Eldridge’s financial investigation could be complicated


Scott County Attorney Kelly Cunningham said the investigation into spending in the city of Eldridge could result in a complicated case.

Kelly Cunningham (Scott County Attorney’s Office)

On Thursday, Iowa State Comptroller Rob Sand released a report on a special investigation into spending in the city of Eldridge, according to a Sandoz office news release.

The city of Eldridge requested the report due to concerns over “certain financial transactions” handled by former city employee Dennis Benson, according to the release.

“When it comes to white-collar cases in general, you know, they are just like any other crime. It all depends on what investigative resources you need to follow from start to finish,” Cunningham told Local 4 News.

White-collar crime is non-violent crime involving deceptive financial transactions. (For example, embezzlement, money laundering, and corporate fraud are white collar crimes.)

Multiple agencies are involved in the Eldridge case.
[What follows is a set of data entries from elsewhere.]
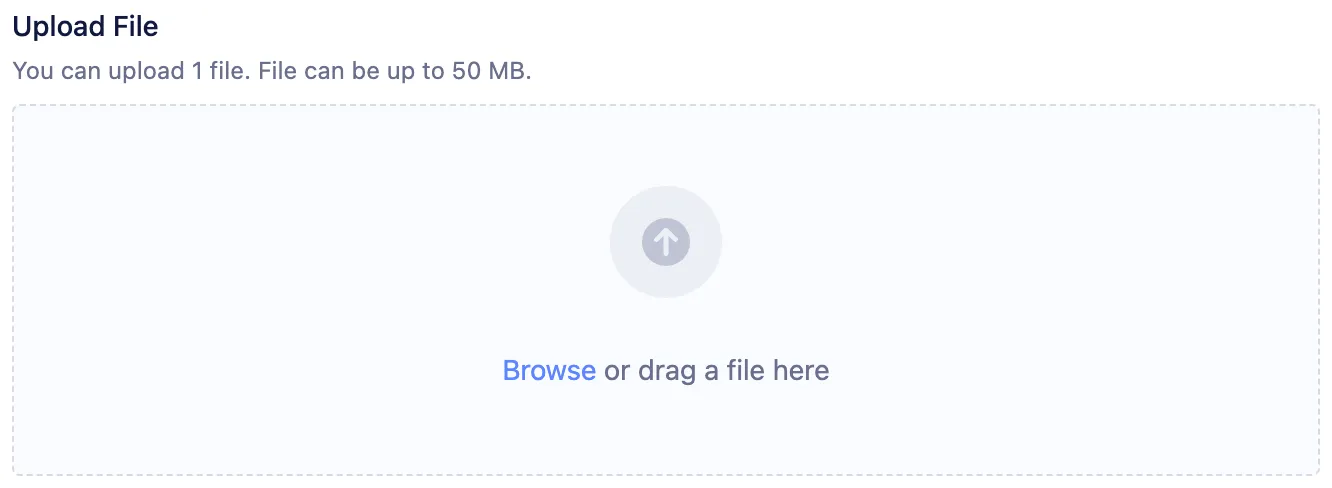Click empty drop zone space right of upload icon
The width and height of the screenshot is (1332, 488).
point(1000,242)
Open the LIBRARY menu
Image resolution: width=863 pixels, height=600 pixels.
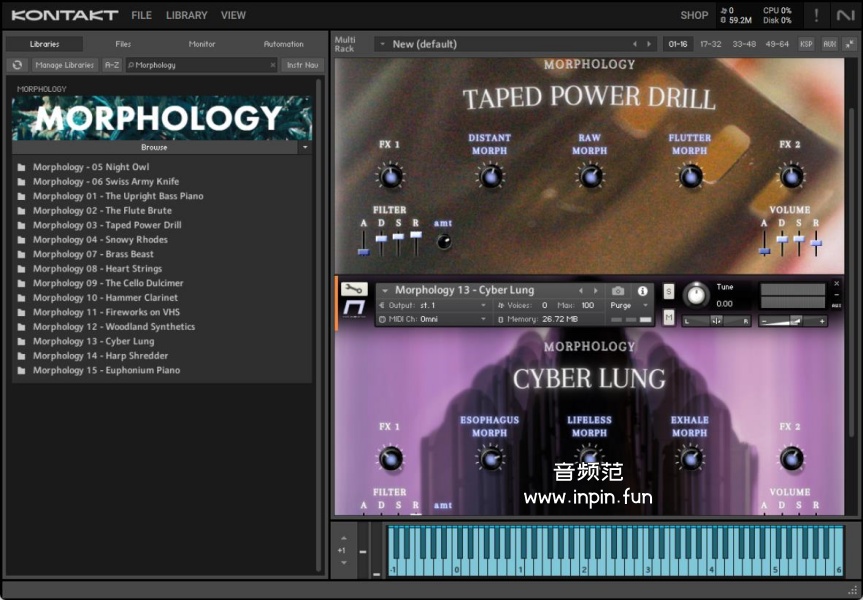[x=186, y=15]
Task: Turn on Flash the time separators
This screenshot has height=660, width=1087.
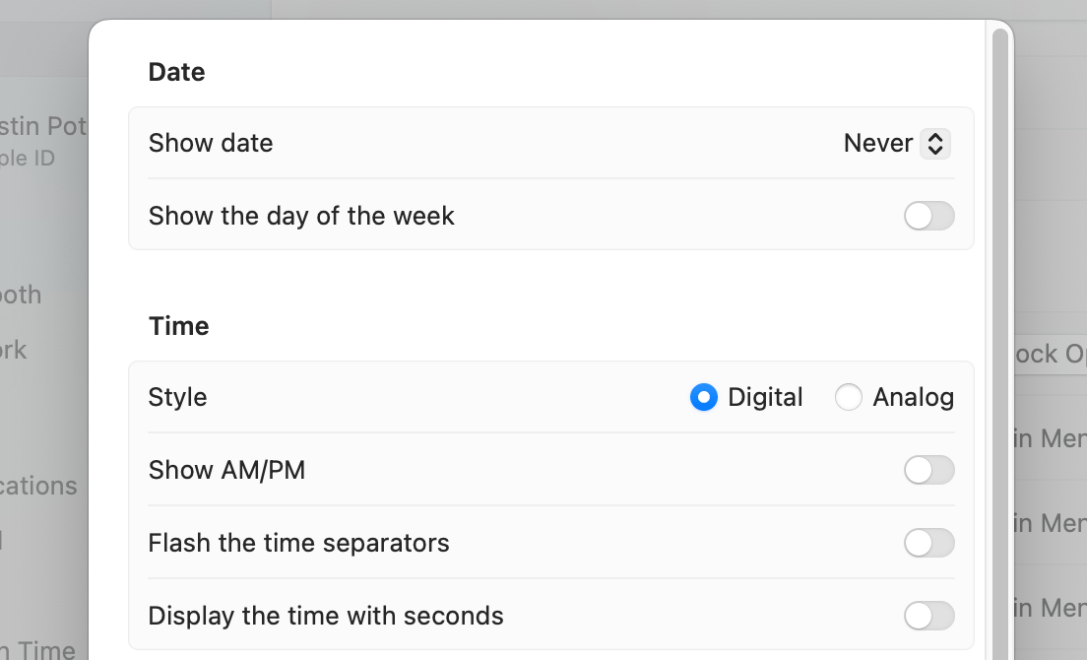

The Scott County Sheriff’s Office issued a statement saying it was investigating Mr. Benson “on the basis of financial crimes,” and that the Iowa State Comptroller’s Office was supporting the investigation.

“Multiple agencies may be involved in any type of investigation,” Cunningham told Local 4 News. “And it depends on the special circumstances that exist.”

“Criminal subjects may require a certain degree of expertise,” said Cunningham. “So we will be reaching out to bodies that have expertise on the subject and can bring that expertise to help with the investigation itself.”

The report covers the period from 1 January 2017 to 31 October 2022. Mr. Sand reported that the special investigation identified $76,171.90 of improper spending and $8,718.18 of unsubstantiated spending.

Sandoz also reported that the inappropriate spending identified included sales taxes, late fees, and finance charges on the city’s credit cards.

The identified unsupported spending of $8,718.18 includes $6,325.76 in purchases made on the City’s credit card and $2,392.42 in payments from the City’s checking account, according to the announcement. “These credit card charges and payments were not properly documented to determine whether they were for city business or if they were of a personal nature,” Sand said. We were unable to determine the adequacy of this credit card charge and payment.”

“As a prosecutor, I cannot serve the investigative function,” Cunningham said. “Thus, the law enforcement agency tasked with the investigation will handle all aspects of the investigation.”

Improper spending identified includes:

  • Personal purchases made with a city credit card $42,384.74
  • $1,138.89 of fraudulent salary payments issued to Benson and related payroll costs
  • Benson’s Capital One Credit Card Bill Payment $16,515.15
  • $16,133.12 in payments to other vendors by check or online payment.

Local 4 News will continue to follow this case as it develops.